• _EXCERTO DO DOCUMENTO_
##############################
Recorrente: Cheong Weng Fat, na qualidade de representante de Macau Power People.
Recorrido: Comandante do Corpo de Polícia de Segurança Pública.
Assunto: Direito de reunião. Comandante do Corpo de Polícia de Segurança Pública. Área para reunião ou manifestação.
Data da Sessão: 24 de Março de 2017.
Juízes: Viriato Manuel Pinheiro de Lima (Relator), Song Man Lei e Sam Hou Fai.
SUMÁRIO:
A Polícia tem poderes para fixar uma área para reunião ou manifestação, dentro do local mais vasto pretendido pelos respectivos promotores, com fundamento em considerações de segurança pública e de manutenção da ordem e tranquilidade públicas.
O Relator,
Viriato Manuel Pinheiro de Lima

ACORDAM NO TRIBUNAL DE ÚLTIMA INSTÂNCIA DA REGIÃO ADMINISTRATIVA ESPECIAL DE MACAU:

I – Relatório e factos provados
1. Cheong Weng Fat, na qualidade de representante de Macau Power People, promotora de reunião, a realizar de 17 a 31 de Março de 2017, entre as 7:30 horas e as 21 horas, na zona das Portas do Cerco, no corredor para peões, coberto, interpôs recurso do despacho do Comandante do Corpo de Polícia de Segurança Pública (CPSP), de 15 de Março de 2017 - que impediu a reunião no mencionado corredor, determinando que esta tivesse lugar nessa zona, mas fora do corredor - para este Tribunal de Última Instância (TUI).
##############################
• _EXCERTOS DOS DADOS_
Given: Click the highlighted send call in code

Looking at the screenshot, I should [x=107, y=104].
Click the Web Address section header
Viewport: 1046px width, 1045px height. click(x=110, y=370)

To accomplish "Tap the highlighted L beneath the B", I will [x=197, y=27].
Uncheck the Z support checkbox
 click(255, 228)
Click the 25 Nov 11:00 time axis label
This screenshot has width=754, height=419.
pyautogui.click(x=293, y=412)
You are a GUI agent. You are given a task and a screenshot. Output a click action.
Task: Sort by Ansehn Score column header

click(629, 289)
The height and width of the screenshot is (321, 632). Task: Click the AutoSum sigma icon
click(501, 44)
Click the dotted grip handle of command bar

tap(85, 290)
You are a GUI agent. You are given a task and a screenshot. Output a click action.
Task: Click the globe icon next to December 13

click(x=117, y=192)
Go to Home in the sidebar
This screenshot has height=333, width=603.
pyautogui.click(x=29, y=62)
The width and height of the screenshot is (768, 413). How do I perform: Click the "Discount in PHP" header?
##############################
• _TAREFAS A REALIZAR_
a – Liste os nomes de todos os juízes indicados no acórdão sobre o direito de reunião.
b – Transcreva do acórdão sobre o direito de reunião o trecho entre "Juízes: Viriato Manuel" e "e tranquilidade públicas.", inclusive.
c – Escreva a continuação do acórdão sobre o direito de reunião a partir da última frase apresentada.

• _RESPOSTAS POR ORDEM_
a – Viriato Manuel Pinheiro de Lima, Song Man Lei e Sam Hou Fai.

b –
Juízes: Viriato Manuel Pinheiro de Lima (Relator), Song Man Lei e Sam Hou Fai.
SUMÁRIO:
A Polícia tem poderes para fixar uma área para reunião ou manifestação, dentro do local mais vasto pretendido pelos respectivos promotores, com fundamento em considerações de segurança pública e de manutenção da ordem e tranquilidade públicas.

c –
2. O mencionado despacho recorrido do Comandante do CPSP, de 15 de Março de 2017, é do seguinte teor:
“Despacho
I. Aviso prévio do promotor:
Em 13 de Março de 2017, Macau People Power deu conhecimento ao presidente do conselho de administração do Instituto para os Assuntos Cívicos e Municipais de reunião, designadamente:
“Tema: Combate à corrupção eleitoral, contra o financiamento às associações.
Data: 17 de Março de 2017 a 31 de Março de 2017
Hora: 07h30 às 21h00
Local de reunião: Portas do Cerco – corredor contra chuvas e ventos – colocação das faixas com dizeres.
Durante a reunião: As faixas serão colocadas nas paredes para não afectar os passageiros.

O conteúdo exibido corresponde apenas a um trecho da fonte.